**WHAT IS NEEDED**
The data must be given again in full, with no line altered.

[Dataset excerpts]
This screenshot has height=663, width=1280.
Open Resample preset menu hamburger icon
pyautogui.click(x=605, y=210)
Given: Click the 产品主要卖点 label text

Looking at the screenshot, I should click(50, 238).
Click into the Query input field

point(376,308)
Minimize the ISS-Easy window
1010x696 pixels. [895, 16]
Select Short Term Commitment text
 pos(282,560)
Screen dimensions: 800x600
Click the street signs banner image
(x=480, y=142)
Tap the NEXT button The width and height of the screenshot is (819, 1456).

**ANSWER SPACE**
This screenshot has height=663, width=1280.
Open Resample preset menu hamburger icon
pyautogui.click(x=605, y=210)
Given: Click the 产品主要卖点 label text

Looking at the screenshot, I should click(50, 238).
Click into the Query input field

point(376,308)
Minimize the ISS-Easy window
1010x696 pixels. [895, 16]
Select Short Term Commitment text
 pos(282,560)
Screen dimensions: 800x600
Click the street signs banner image
(x=480, y=142)
Tap the NEXT button The width and height of the screenshot is (819, 1456).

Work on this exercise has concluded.